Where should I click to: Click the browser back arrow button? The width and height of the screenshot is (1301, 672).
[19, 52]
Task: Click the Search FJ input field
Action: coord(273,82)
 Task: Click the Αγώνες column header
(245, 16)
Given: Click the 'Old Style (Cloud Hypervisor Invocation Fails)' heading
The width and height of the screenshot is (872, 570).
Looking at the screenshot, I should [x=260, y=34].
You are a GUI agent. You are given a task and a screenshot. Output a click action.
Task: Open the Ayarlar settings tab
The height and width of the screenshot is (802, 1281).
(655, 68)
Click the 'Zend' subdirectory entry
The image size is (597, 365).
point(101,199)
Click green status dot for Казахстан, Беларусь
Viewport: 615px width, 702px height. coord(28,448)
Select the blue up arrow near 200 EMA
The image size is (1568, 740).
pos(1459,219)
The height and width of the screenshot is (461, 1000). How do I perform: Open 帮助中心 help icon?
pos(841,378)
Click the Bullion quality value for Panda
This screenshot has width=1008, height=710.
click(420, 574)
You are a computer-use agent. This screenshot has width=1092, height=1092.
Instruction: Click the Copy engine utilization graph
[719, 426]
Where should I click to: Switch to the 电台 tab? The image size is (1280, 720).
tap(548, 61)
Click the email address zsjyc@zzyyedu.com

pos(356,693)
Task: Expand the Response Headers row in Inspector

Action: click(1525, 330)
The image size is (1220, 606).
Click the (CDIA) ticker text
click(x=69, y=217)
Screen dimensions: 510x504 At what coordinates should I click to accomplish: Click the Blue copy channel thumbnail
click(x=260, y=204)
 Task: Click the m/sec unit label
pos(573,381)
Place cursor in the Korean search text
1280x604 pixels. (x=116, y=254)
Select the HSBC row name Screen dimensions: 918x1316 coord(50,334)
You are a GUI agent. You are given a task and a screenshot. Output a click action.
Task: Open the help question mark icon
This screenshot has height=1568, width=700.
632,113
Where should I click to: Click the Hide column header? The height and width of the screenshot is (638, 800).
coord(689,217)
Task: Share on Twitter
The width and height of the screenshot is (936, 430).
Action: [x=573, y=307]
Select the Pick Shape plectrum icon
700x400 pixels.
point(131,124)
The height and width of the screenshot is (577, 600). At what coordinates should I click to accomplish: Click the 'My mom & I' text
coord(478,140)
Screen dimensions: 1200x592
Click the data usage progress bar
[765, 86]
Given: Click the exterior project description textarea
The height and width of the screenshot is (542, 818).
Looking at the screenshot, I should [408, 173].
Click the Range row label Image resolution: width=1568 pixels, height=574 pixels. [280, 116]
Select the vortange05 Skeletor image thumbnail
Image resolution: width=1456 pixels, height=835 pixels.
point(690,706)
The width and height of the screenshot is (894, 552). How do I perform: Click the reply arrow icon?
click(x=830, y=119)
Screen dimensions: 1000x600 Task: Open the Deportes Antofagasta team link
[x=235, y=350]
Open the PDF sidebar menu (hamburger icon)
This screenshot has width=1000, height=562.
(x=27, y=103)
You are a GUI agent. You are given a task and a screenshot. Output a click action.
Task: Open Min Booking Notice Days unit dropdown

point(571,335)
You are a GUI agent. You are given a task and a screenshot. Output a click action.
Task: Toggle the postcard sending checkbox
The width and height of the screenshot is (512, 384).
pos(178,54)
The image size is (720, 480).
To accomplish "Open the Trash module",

- [Required work]
Retype the records above in full. Every word should match.

- [Response box]
Where should I click to: Click the browser back arrow button? The width and height of the screenshot is (1301, 672).
[19, 52]
Task: Click the Search FJ input field
Action: coord(273,82)
 Task: Click the Αγώνες column header
(245, 16)
Given: Click the 'Old Style (Cloud Hypervisor Invocation Fails)' heading
The width and height of the screenshot is (872, 570).
Looking at the screenshot, I should [x=260, y=34].
You are a GUI agent. You are given a task and a screenshot. Output a click action.
Task: Open the Ayarlar settings tab
The height and width of the screenshot is (802, 1281).
(655, 68)
Click the 'Zend' subdirectory entry
The image size is (597, 365).
point(101,199)
Click green status dot for Казахстан, Беларусь
Viewport: 615px width, 702px height. coord(28,448)
Select the blue up arrow near 200 EMA
The image size is (1568, 740).
pos(1459,219)
The height and width of the screenshot is (461, 1000). How do I perform: Open 帮助中心 help icon?
pos(841,378)
Click the Bullion quality value for Panda
This screenshot has width=1008, height=710.
click(420, 574)
You are a computer-use agent. This screenshot has width=1092, height=1092.
Instruction: Click the Copy engine utilization graph
[719, 426]
Where should I click to: Switch to the 电台 tab? The image size is (1280, 720).
tap(548, 61)
Click the email address zsjyc@zzyyedu.com

pos(356,693)
Task: Expand the Response Headers row in Inspector

Action: click(1525, 330)
The image size is (1220, 606).
Click the (CDIA) ticker text
click(x=69, y=217)
Screen dimensions: 510x504 At what coordinates should I click to accomplish: Click the Blue copy channel thumbnail
click(x=260, y=204)
 Task: Click the m/sec unit label
pos(573,381)
Place cursor in the Korean search text
1280x604 pixels. (x=116, y=254)
Select the HSBC row name Screen dimensions: 918x1316 coord(50,334)
You are a GUI agent. You are given a task and a screenshot. Output a click action.
Task: Open the help question mark icon
This screenshot has height=1568, width=700.
632,113
Where should I click to: Click the Hide column header? The height and width of the screenshot is (638, 800).
coord(689,217)
Task: Share on Twitter
The width and height of the screenshot is (936, 430).
Action: [x=573, y=307]
Select the Pick Shape plectrum icon
700x400 pixels.
point(131,124)
The height and width of the screenshot is (577, 600). At what coordinates should I click to accomplish: Click the 'My mom & I' text
coord(478,140)
Screen dimensions: 1200x592
Click the data usage progress bar
[765, 86]
Given: Click the exterior project description textarea
The height and width of the screenshot is (542, 818).
Looking at the screenshot, I should [408, 173].
Click the Range row label Image resolution: width=1568 pixels, height=574 pixels. [280, 116]
Select the vortange05 Skeletor image thumbnail
Image resolution: width=1456 pixels, height=835 pixels.
point(690,706)
The width and height of the screenshot is (894, 552). How do I perform: Click the reply arrow icon?
click(x=830, y=119)
Screen dimensions: 1000x600 Task: Open the Deportes Antofagasta team link
[x=235, y=350]
Open the PDF sidebar menu (hamburger icon)
This screenshot has width=1000, height=562.
(x=27, y=103)
You are a GUI agent. You are given a task and a screenshot. Output a click action.
Task: Open Min Booking Notice Days unit dropdown

point(571,335)
You are a GUI agent. You are given a task and a screenshot. Output a click action.
Task: Toggle the postcard sending checkbox
The width and height of the screenshot is (512, 384).
pos(178,54)
The image size is (720, 480).
To accomplish "Open the Trash module",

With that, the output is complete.